Understanding deafblindness

A lady wearing dark glasses and a man with a hearing aid

Although around three-quarters of people with combined sight and hearing loss are elderly, deafblindness can affect people of any age. Lee Bolland, director of operations at Deafblind UK explains:

A lady with sight impairments who was wearing two hearing aids once came up to my stand at a low vision event. She saw I was representing Deafblind UK and said to me: “Wouldn’t it be awful to be deafblind – those poor people!” What she didn’t realise was that she herself was one of nearly 400,000 deafblind people in the UK.

Despite common misconceptions, deafblindness actually means a combined sight and hearing impairment to the point where someone’s communication, mobility or ability to access information are affected.

Deafblindness comes on a huge spectrum, ranging from someone struggling to see and hear the TV, right through to them not being able to see or hear anything at all. Many people with deafblindness are able to hear and/or see something.

It is especially important for people with low vision to recognise the signs of hearing impairments and to understand that support is available should they need it.

_Required actions_
- 1) Summarize the passage on deafblindness in two sentences.
- 2) Answer these questions from the passage on deafblindness:
(a) Around what share of people with combined sight and hearing loss are elderly?
(b) Roughly how many deafblind people are there in the UK?
(c) What position does Lee Bolland hold?

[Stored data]
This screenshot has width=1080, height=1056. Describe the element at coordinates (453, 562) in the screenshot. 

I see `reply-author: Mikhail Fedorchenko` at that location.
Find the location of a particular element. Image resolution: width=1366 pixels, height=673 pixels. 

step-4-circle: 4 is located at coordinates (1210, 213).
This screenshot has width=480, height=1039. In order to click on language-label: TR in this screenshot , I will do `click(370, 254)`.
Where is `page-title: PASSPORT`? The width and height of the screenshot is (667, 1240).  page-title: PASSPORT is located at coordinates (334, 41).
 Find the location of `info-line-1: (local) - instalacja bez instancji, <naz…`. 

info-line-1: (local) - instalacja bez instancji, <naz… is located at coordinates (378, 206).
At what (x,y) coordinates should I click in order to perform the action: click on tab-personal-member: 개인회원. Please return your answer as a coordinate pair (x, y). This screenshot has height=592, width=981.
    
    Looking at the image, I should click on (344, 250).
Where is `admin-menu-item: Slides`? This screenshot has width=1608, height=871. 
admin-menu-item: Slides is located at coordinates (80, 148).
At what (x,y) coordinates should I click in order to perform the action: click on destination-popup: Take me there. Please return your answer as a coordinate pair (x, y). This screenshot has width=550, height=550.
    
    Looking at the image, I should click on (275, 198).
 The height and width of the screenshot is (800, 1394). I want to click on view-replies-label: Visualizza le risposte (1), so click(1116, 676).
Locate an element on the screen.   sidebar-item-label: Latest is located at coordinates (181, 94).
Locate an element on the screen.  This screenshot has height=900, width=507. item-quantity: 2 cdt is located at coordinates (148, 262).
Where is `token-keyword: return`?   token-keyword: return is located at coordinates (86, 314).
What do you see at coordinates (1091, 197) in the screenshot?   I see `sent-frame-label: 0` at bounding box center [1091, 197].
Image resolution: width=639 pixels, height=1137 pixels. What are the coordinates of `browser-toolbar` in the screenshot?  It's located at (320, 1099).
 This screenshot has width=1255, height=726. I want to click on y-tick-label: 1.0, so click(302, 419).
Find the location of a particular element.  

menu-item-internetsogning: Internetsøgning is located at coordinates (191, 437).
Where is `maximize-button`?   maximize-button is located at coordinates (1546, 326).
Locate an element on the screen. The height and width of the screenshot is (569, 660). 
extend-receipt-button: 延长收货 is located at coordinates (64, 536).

_Exercise responses_
- 1) Deafblindness is a combined sight and hearing impairment that affects someone's communication, mobility or ability to access information, and although around three-quarters of people with combined sight and hearing loss are elderly, it can affect people of any age. It comes on a huge spectrum, many people with it can still see or hear something, and it is especially important for people with low vision to recognize the signs of hearing impairment and to know that support is available.

- 2)
(a) Around three-quarters.
(b) Nearly 400,000.
(c) Director of operations at Deafblind UK.